En esto coinciden todos: ‘Tayyip’ no va a dimitir. Tampoco hay mucha alternativa. El CHP, el mayor partido de la oposición, se ha alineado con los manifestantes desde el primer momento, pero no dirige las protestas ni en abierto ni desde la sombra, al contrario de lo que dice Erdogan.
“No he venido aquí por ningún partido”, confirma Su. Edil asiente. “El CHP no tiene mucho que ver con todo esto”, dice. Un estudio de la Universidad Bilgi, realizado esta semana por internet, les respalda: según los resultados, el 70% no se siente vinculado a ningún partido político.

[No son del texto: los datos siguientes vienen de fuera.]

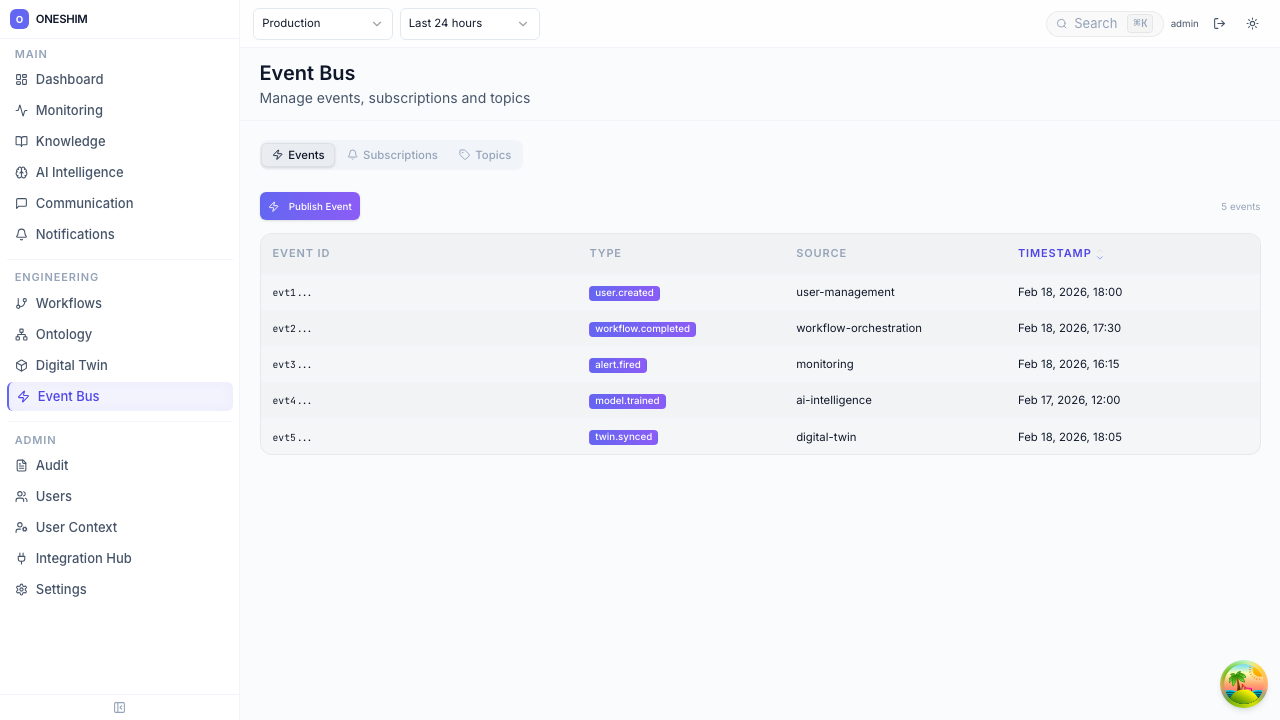
Task: Click the Workflows icon under Engineering
Action: pos(21,303)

Petek lo tiene claro. La menuda mujer, que desde el primer día de las protestas sale a la calle noche tras noche, se muestra combativa. «Lo que diga o haga Erdogan ya no importa. Lo que importa es lo que nosotros hemos conseguido hacer hasta ahora».
¿Caerá Erdogan?
Nadie lo cree. Aunque el grito más repetido en las protestas es el de ¡Dimisión!, nada hace prever que el primer ministro vaya a hacer caso. Ni parece necesario: la lista de cuatro demandas, presentada por dos de los mayores sindicatos el miércoles, se limita a pedir el cese de los responsables de la violencia policial, el fin del empleo del gas lacrimógeno, la liberación incondicional de todos los detenidos, la libertad de reunirse en las plazas públicas y garantías de que el parque Gezi de Estambul se preserverá tal cual. Sin embargo, si los durísimos discursos de Erdogan se traducen en más acciones policiales, algo que ahora mismo no parece ser el caso, cualquier cosa puede suceder.